Newcastle College – adapting to a pandemic

May 1, 2020

For a city centre college that has invested heavily in providing hands-on environments for its students, the challenge for staff has been to maintain standards of learning during the COVID-19 lockdown – with some inventive results

Based in the centre of Newcastle’s diverse west end community and part of college group NCG, Newcastle College provides education for everyone, from school leavers and apprentices to adults and degree students.

But as the Government response to the  coronavirus pandemic became stricter and the prospect of school and college closures grew increasingly likely, leaders at the college were tasked with preparing for an inevitable move to remote learning. The biggest question was, how could the hands-on experience that Newcastle College is known for, be translated online?

“I imagine it was definitely a challenge for every education provider, in a number of ways,” says principal Tony Lewin.

“That face-to-face relationship, being in a setting which is fit for purpose and learning alongside your peers, is all part of the value of education.

“Our biggest challenge was moving our vocational subjects online. Our facilities, the hands-on aspect of the training we offer and our engagement with employers and with industry are really significant parts of our courses.”

Those parts of the college’s offering are significant and the college has invested heavily in providing industry-standard training facilities. Students benefit from learning in environments that reflect the real-working situations of the industry they’re training for, whether that’s in a simulated hospital ward, a hair and beauty salon, or a building filled with real railway tracks and overhead lines.

The high standard of these environments is demonstrated by the college’s recent donation of PPE to the NHS and local healthcare providers. Hundreds of masks, aprons, clinical wipes and gloves, usually used in the college’s Health and Social Care department, Rail and Civil Engineering Academy and Automotive Academy, have been donated to the RVI hospital, Daft as a Brush Cancer Patient Care and Allied Healthcare in Newcastle in response to the ongoing PPE shortage during the fight against COVID-19.

While academic subjects like English and maths can be taught remotely more easily, it has taken more innovative methods to teach hands-on subjects such as construction, aviation or hair and beauty. One beauty lecturer has gone to great lengths to ensure that her students are not missing out, creating her own YouTube channel where she simulates classroom lessons and posts resources out to students in advance to enable them to complete their assignments.

“I am really impressed with how well our students and colleagues have adapted to the change,” Tony continues. “Just a few short weeks ago, we couldn’t have imagined we would be in this position, but here we are.

“The speed with which we have moved to this new way of operating is a credit to the flexibility and ingenuity of all my colleagues across the organisation.

“Teachers have been working really hard to find effective ways to teach remotely and they’ve been really creative with their solutions. Of course, there has been a lot of video conference lessons and we are lucky that we can keep up that face-to- face interaction wherever we can. I’m seeing new ideas all of the time and it’s fantastic.

“Our students are really engaged, which is all we can ask of them right now. Just like everybody else, they’re experiencing a lot of stress and uncertainty and we’ve made it clear to them that their health and wellbeing is their priority.

“Our priority is ensuring that no student is at a disadvantage when this is over and that they’re prepared for a return to college, whenever that may happen. So it’s brilliant to see that they’re engaged in this way of learning and want to prepare for their next steps.”

It is not just lessons that have been moved online, the vital services that students receive when attending college have too – something that Tony thinks proves just how valuable colleges are to communities.

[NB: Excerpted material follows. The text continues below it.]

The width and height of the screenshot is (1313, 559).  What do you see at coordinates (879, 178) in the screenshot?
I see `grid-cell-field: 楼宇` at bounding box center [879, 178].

Tony continues: “We do still have a duty of care for our students and of course, we also have to ensure that our vulnerable students are still able to access support.

“Being able to safeguard our students while they’re not on campus is an ongoing challenge, but a vital one. Our support teams are working really hard to provide all of our support services remotely to students and to keep in touch with those students who need that support on an ongoing basis.
“This situation is unprecedented and hopefully won’t occur again in our lifetime, but it has highlighted which roles and sectors are providing essential services.

“We have always known that a college is a safe place for a lot of people and that it provides much more than education. It is not all about exam results or statistics, but it is a place that offers support and a safe environment where young people can not only learn practical skills, but all of the softer and social skills that they need to succeed and thrive in the real world.

“That human interaction is really important and while we’ve proven that we can adapt to a new way of learning, I’m really looking forward to welcoming our students back onto campus.”